Bolivia's former President Evo Morales speaks during a news conference Image Credit: Reuters

When you’ve been the leader of any group, organisation or nation for almost 14 years, you’re bound to have left a pretty big hole to fill.

And that’s exactly the case in Bolivia where former president Evo Morales has been unseated but is now watching very closely from the wings in Mexico as security forces on the streets of La Paz clashed with his many supporters — a very taxing and testing start to the new rule of interim leader Jeanine Anez.

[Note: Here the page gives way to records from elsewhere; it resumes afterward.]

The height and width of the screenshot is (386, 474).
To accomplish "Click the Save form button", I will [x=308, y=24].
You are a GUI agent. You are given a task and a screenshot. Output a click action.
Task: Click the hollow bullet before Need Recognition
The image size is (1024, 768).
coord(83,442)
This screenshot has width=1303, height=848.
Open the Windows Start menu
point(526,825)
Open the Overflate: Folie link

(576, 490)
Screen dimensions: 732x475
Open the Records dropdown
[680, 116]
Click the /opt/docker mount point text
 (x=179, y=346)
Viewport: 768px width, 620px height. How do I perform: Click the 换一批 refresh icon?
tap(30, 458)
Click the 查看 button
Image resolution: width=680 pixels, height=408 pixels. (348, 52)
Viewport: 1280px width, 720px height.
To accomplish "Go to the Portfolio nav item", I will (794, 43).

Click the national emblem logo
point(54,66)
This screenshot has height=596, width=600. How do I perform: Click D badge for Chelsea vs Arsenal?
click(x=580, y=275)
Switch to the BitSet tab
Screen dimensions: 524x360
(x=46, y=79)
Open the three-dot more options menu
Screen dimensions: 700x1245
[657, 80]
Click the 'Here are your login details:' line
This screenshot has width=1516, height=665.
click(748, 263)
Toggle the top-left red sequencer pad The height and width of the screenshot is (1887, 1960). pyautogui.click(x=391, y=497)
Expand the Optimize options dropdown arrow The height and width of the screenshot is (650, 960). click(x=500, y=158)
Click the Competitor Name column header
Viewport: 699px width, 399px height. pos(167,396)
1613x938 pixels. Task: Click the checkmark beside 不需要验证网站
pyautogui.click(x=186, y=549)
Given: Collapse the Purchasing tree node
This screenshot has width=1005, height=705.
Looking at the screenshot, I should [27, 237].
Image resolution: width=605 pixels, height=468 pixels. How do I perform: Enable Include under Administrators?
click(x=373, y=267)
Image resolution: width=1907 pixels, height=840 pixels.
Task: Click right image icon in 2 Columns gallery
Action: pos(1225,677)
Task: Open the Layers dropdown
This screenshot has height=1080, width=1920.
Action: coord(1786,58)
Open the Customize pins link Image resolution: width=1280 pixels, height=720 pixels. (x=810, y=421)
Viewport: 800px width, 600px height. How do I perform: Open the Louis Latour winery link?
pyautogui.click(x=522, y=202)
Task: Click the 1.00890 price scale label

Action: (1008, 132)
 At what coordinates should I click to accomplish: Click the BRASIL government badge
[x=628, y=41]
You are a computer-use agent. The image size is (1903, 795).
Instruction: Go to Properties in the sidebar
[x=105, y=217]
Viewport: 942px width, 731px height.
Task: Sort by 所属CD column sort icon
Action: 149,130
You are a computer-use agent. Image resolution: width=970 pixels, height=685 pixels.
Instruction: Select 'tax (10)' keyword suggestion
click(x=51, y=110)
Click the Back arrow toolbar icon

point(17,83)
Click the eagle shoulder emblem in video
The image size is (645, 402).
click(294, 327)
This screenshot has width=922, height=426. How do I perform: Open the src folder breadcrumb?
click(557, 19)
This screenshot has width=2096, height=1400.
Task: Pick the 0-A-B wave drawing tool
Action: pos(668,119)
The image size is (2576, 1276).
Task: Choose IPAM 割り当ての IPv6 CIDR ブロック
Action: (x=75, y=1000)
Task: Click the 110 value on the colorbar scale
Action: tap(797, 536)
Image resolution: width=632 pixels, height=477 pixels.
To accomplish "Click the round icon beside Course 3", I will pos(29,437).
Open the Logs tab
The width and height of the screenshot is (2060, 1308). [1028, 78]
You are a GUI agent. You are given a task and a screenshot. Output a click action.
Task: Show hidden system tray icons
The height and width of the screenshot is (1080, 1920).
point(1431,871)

With Morales thousands of kilometres away in Mexico City, after he resigned under pressure on Sunday, crowds of his supporters carrying colorful flags and banners marched in the capital while his party’s lawmakers looked to unseat the Senate vice-president who stepped in on Tuesday.

Anez, 52, said she wanted elections as soon as possible and denied a coup had taken place against leftist leader and newly-exiled Morales, who hinted he could return to Bolivia.

Morales’ 14-year socialist rule ended in violent protests and recriminations after rising pressure over accusations of vote rigging in the October 20 election. But he struck a defiant tone from Mexico, where he is seeking asylum.

Anez, who has already overhauled some of Morales’ policies, faces a challenge from lawmakers of Morales’ Movement for Socialism (MAS) party, who have a majority in parliament and have threatened a rival session to nullify her presidency.

But the biggest question mark over the elections centres on a suspicious halt in the recount. With a little over 80 per cent of the vote in, and Morales holding a slight lead but losing steam, the official vote count inexplicably stopped for a full day

- Mick O'Reilly

Morales has never been short of colourful words and, true to form, labelled Anez as “a coup-mongering right-wing senator” and said he only stepped aside to prevent further bloodshed, adding she was responsible to the “sneakiest, most nefarious coup in history”.

Juan Evo Morales Ayma was born in a rural village, in the western Oruro region, into a family from the Aymara indigenous group 60 years ago. He cut his political teeth as the leader of a union of coca growers. Coca, the raw ingredient of cocaine, has been used in the Andes for thousands of years for religious purposes as well as to combat altitude sickness and as a mild stimulant.

Morales first ran for president in 2002, promising to govern in favour of Bolivia’s indigenous people, who had suffered centuries of marginalisation and discrimination.

While not successful at first, he won the top job on his second attempt in December 2005. He belied initial fears over his socialist bent and eventually presided over a period of strong economic growth, fuelled by the country’s natural gas riches and appetite for commodities from countries like China.

An avowed socialist, he cut his own salary and the salaries of those in his cabinet shortly after taking office and began re-nationalising oil and gas industries.

The administration invested heavily in public works projects and social programmes to fight poverty. Those left-wing policies worried and in some cases antagonised many middle-class Bolivians who saw him as too radical.

His critics also accuse him of failing to tackle corruption, which many Bolivians named as their main concern in the most recent presidential election.

The Bolivian Constitution, like the US Constitution, limits presidents to two terms. Trouble is, when that Bolivian Constitution only took effect after Morales was in power for most of his first term, should that first term count? As far as Morales and his supporters are concerned, his first term from 2006 to 2009 shouldn’t be included.

So his second and third terms for him were his first and second. Even so, a third — or is that fourth? — term seemed out of reach, which is why Morales pushed through a constitutional amendment in 2016 to allow him to run for a third official term.

More on the Bolivia crisis

Trouble is, that proposal narrowly failed in a public referendum, rendering it moot. Undeterred, Morales appealed to his own hand-picked Supreme Court, which ruled that preventing Morales from running for president would infringe his human rights. So he decided to run again in 2019, even though there’s no constitutional grounds for that whatsoever. That was one big source of opposition anger even before the October 20 vote.

And in the vote itself, there were allegedly all sorts of fairly usual shenanigans, such as ballot stuffing at certain locations and a terrible IT protocol that included the unexplained use of an unauthorised server located abroad to handle part of the data transmission with the vote count.

But the biggest question mark over the elections centres on a suspicious halt in the recount. With a little over 80 per cent of the vote in, and Morales holding a slight lead but losing steam, the official vote count inexplicably stopped for a full day.

When it restarted, Morales had somehow snagged the overwhelming majority of the outstanding votes, while opposition candidates nosedived. That mysterious late surge gave Morales just enough cushion to avoid a runoff (either win 50 per cent of the vote or at least hold a 10-point edge over the next candidate).

Most analysts agree that a united opposition would have overcome Morales in any runoff – but there wasn’t one. And right now, Anez is in power while Morales fumes from afar in Mexico City – a Mexican standoff indeed.